"Slopsquatting Attacks Use AI-Generated Names Similar to Popular Libraries to Spread Malware."

Experts have warned about a new method that could be used to commit cybercrimes through generative artificial intelligence (GenAI), known as 'slopsquatting.' This phenomenon occurs when GenAI tools, such as ChatGPT or Copilot, generate misinformation, which in the programming world can translate into names of open-source software packages that never existed.

Sarah Gooding, a specialist at Socket, points out that many developers rely on GenAI to write code. This technology can create lines of code on its own or suggest different packages to developers who wish to integrate them into their projects. However, AI does not always generate original names or packages. A study revealed that, by repeating the same prompt that triggers the "hallucination" ten times, 43% of the fictitious packages appeared again each time, while 39% never reappeared. Overall, 58% of the hallucinated packages were repeated at least once in ten attempts, suggesting that these hallucinations are not merely random noise but predictable responses to certain stimuli.

Although this possibility is theoretical for now, it is posited that cybercriminals could identify the various packages generated by the AI and register them on open-source platforms. Thus, when a developer searches for a package on platforms like GitHub or PyPI, they might find and download a malicious one, unaware of its dangers.
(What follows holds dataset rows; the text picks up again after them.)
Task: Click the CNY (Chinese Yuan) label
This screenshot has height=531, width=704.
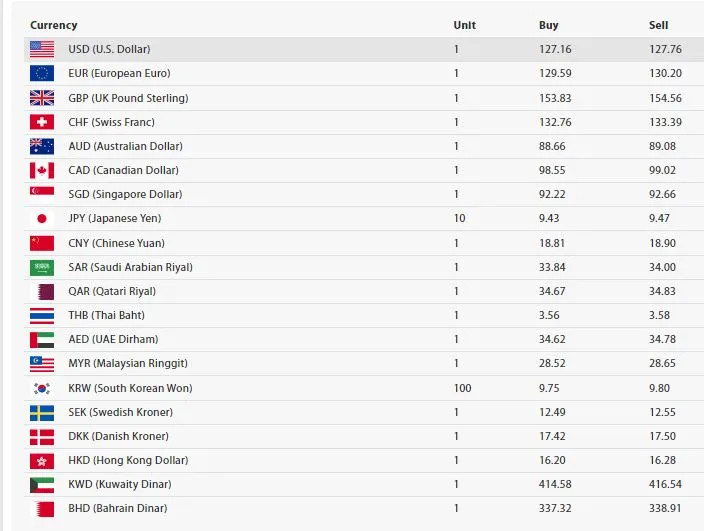Action: [116, 243]
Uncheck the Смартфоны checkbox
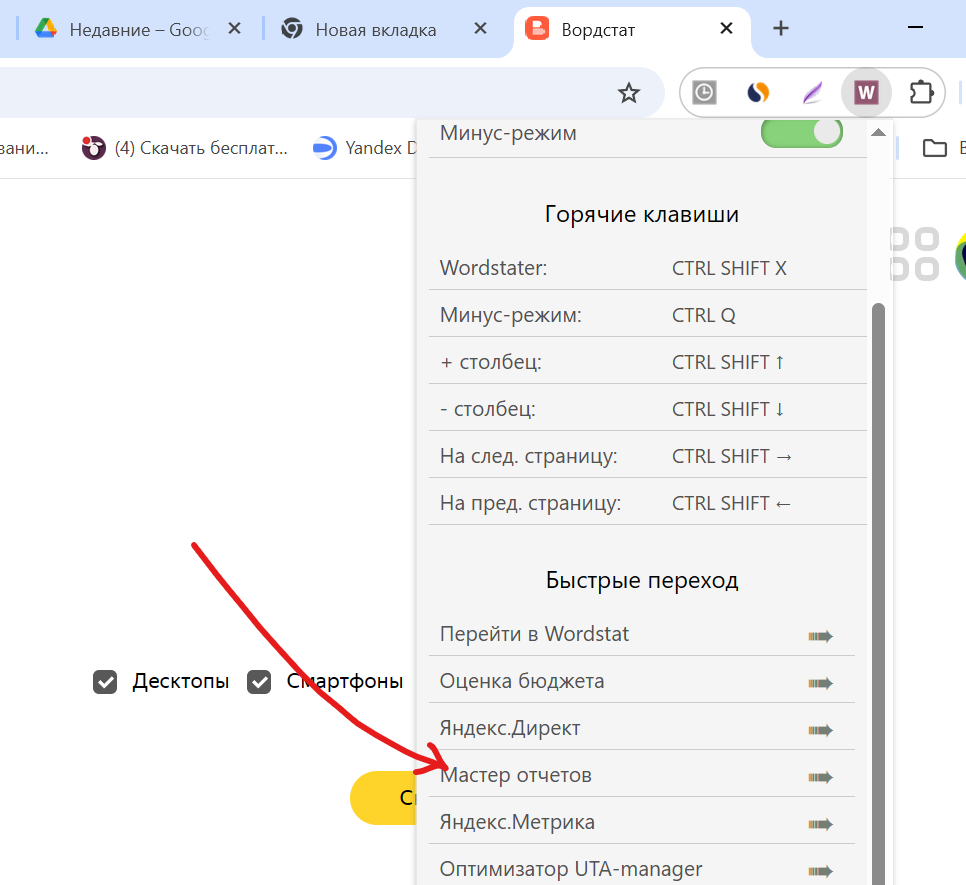This screenshot has height=885, width=966. pos(260,682)
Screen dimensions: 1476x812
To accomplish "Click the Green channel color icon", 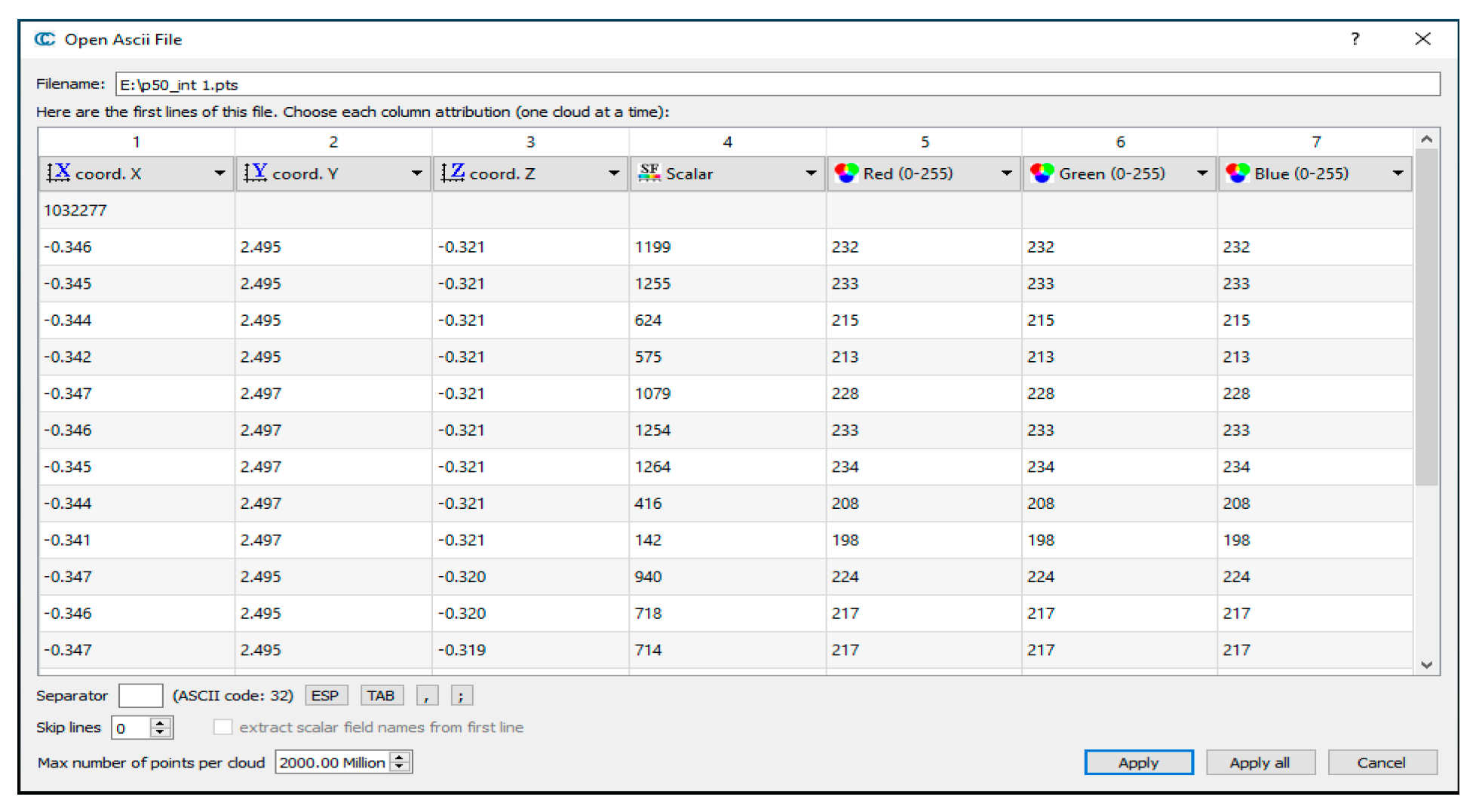I will point(1042,173).
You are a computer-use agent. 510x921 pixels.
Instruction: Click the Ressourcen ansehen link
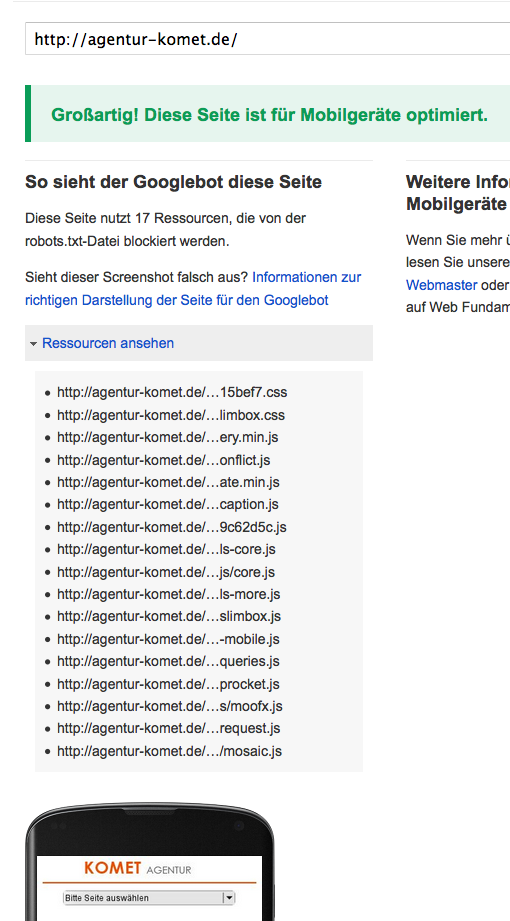108,343
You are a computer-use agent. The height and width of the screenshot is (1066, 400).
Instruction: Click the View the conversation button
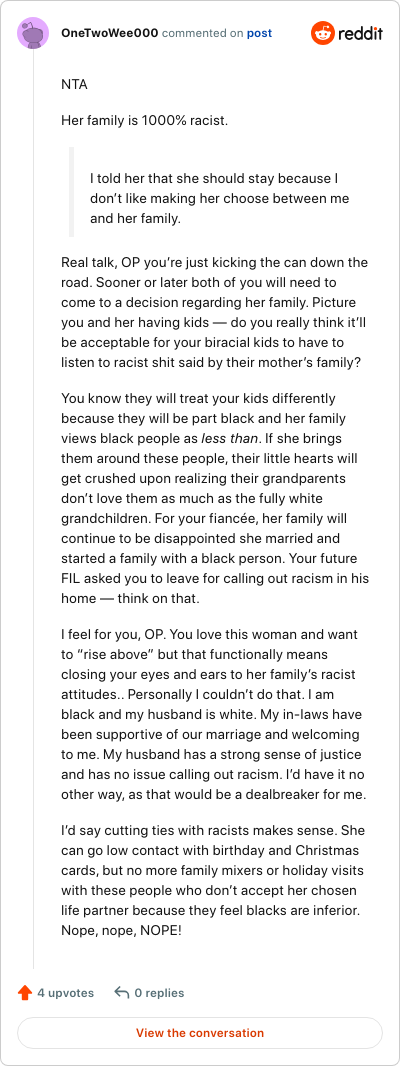tap(200, 1033)
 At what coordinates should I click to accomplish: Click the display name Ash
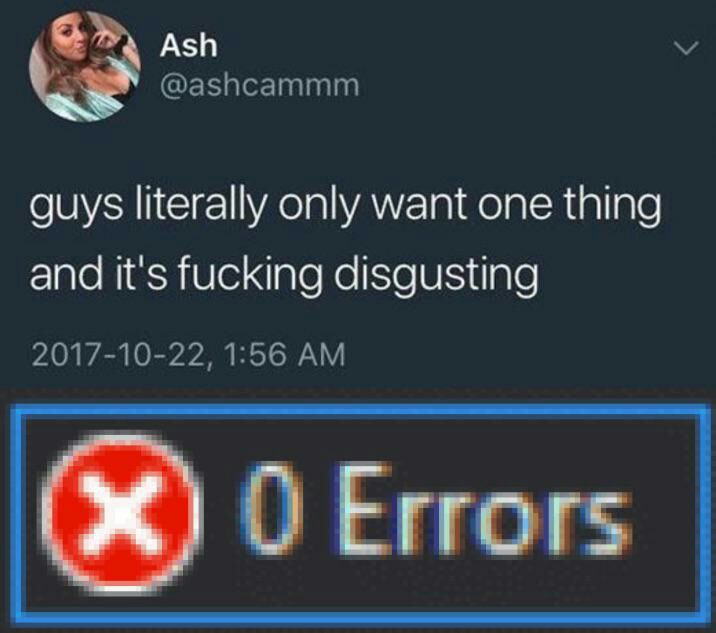188,46
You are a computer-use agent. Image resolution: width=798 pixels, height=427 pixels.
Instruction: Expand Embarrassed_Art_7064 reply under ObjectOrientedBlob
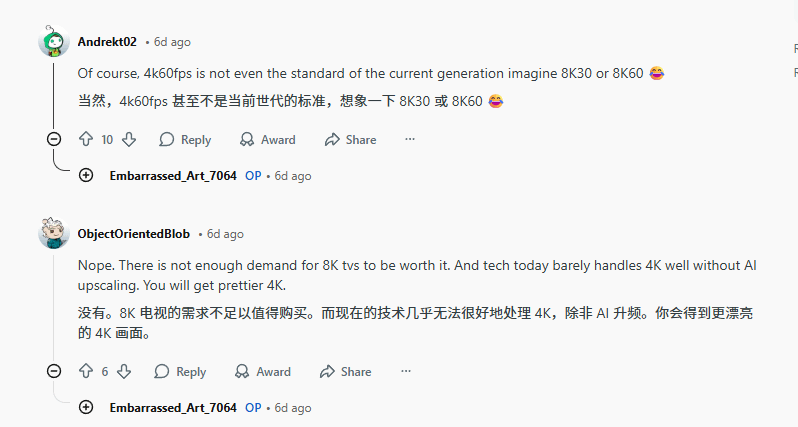(86, 408)
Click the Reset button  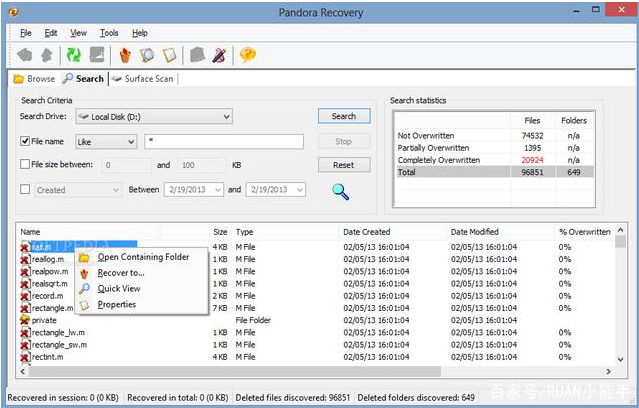[x=343, y=165]
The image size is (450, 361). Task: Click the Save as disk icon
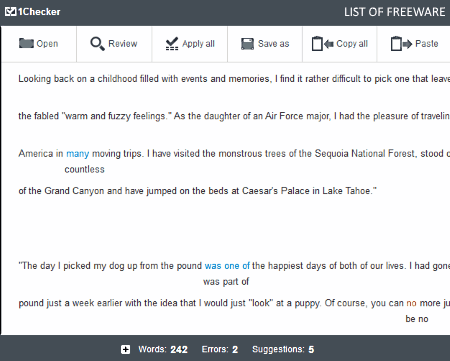[x=247, y=44]
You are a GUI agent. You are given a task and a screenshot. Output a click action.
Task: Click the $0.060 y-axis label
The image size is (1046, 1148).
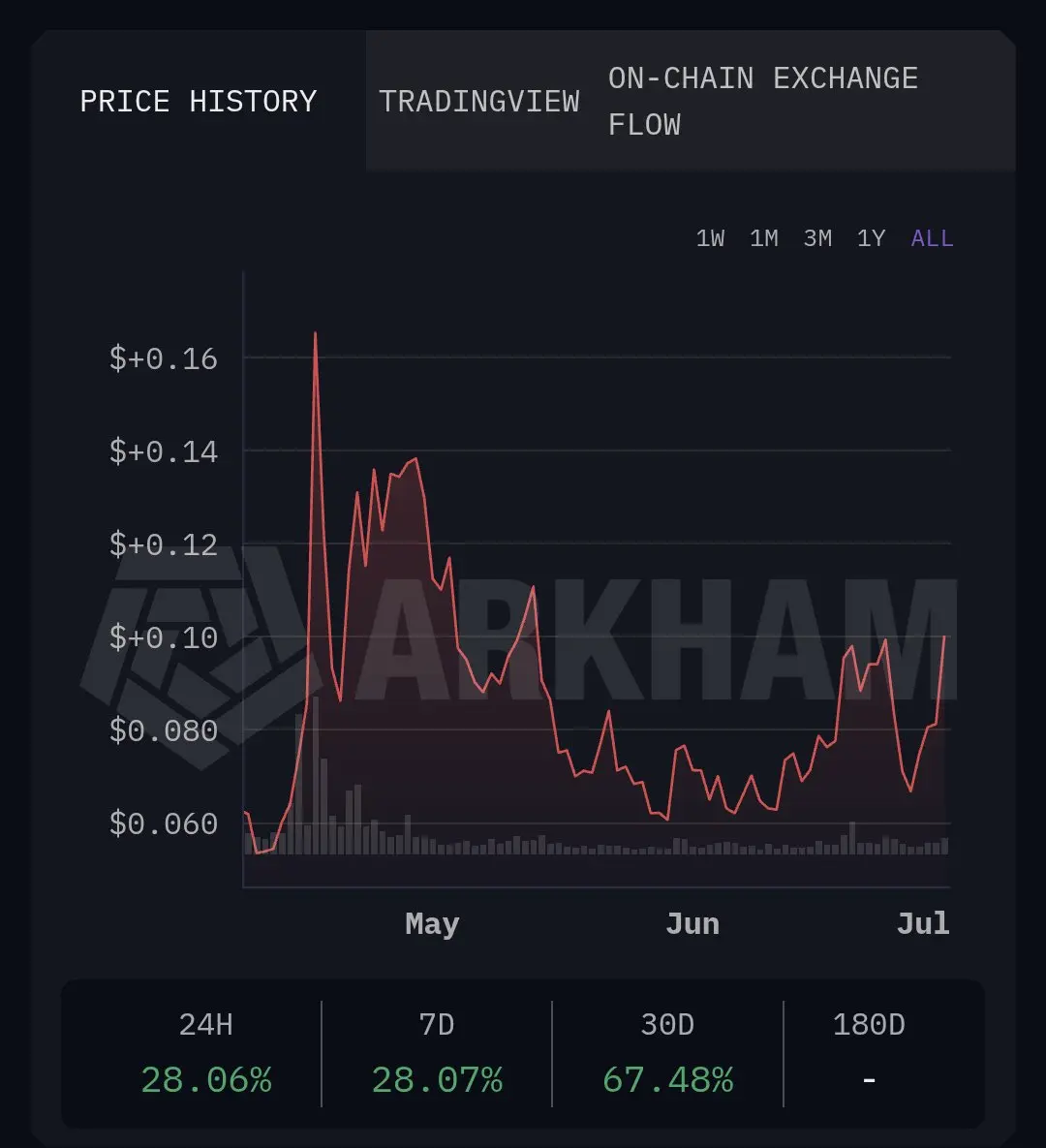click(164, 823)
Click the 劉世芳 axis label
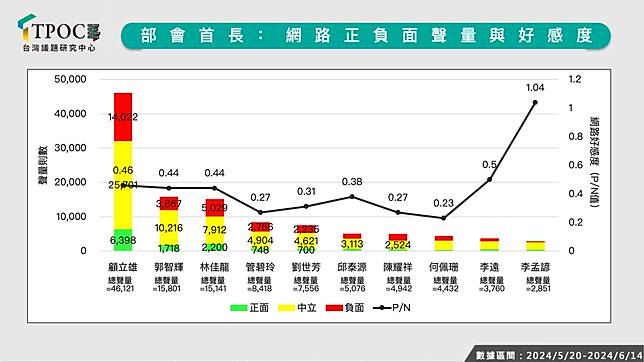 point(306,267)
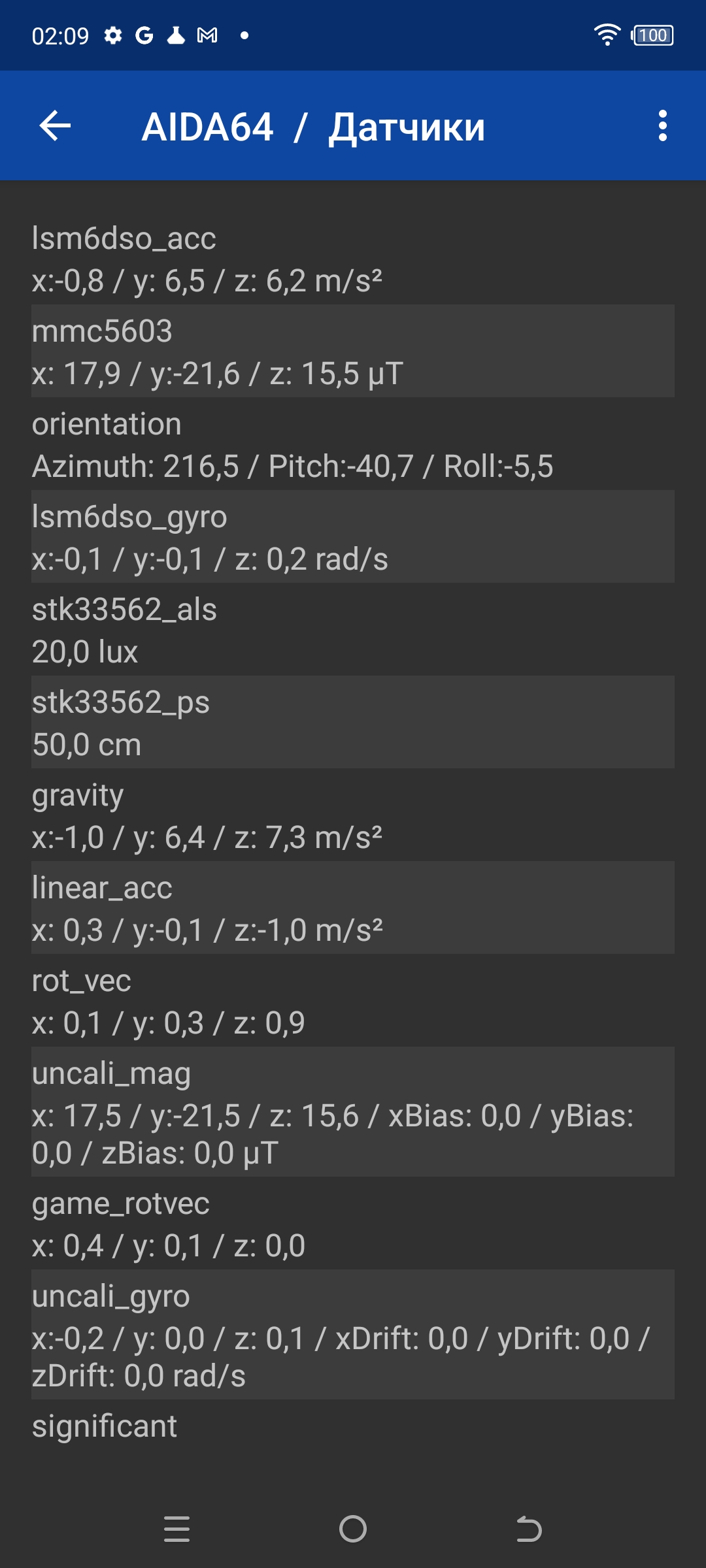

Fortunately, no confirmed cases of slopsquatting have been documented so far; however, experts suggest that it is only a matter of time before they occur. Given that hallucinated names are likely to be identifiable, it is probable that security researchers will uncover them in the near future. The best way to protect oneself against these potential attacks is to be cautious when accepting suggestions, whether from humans or artificial intelligence.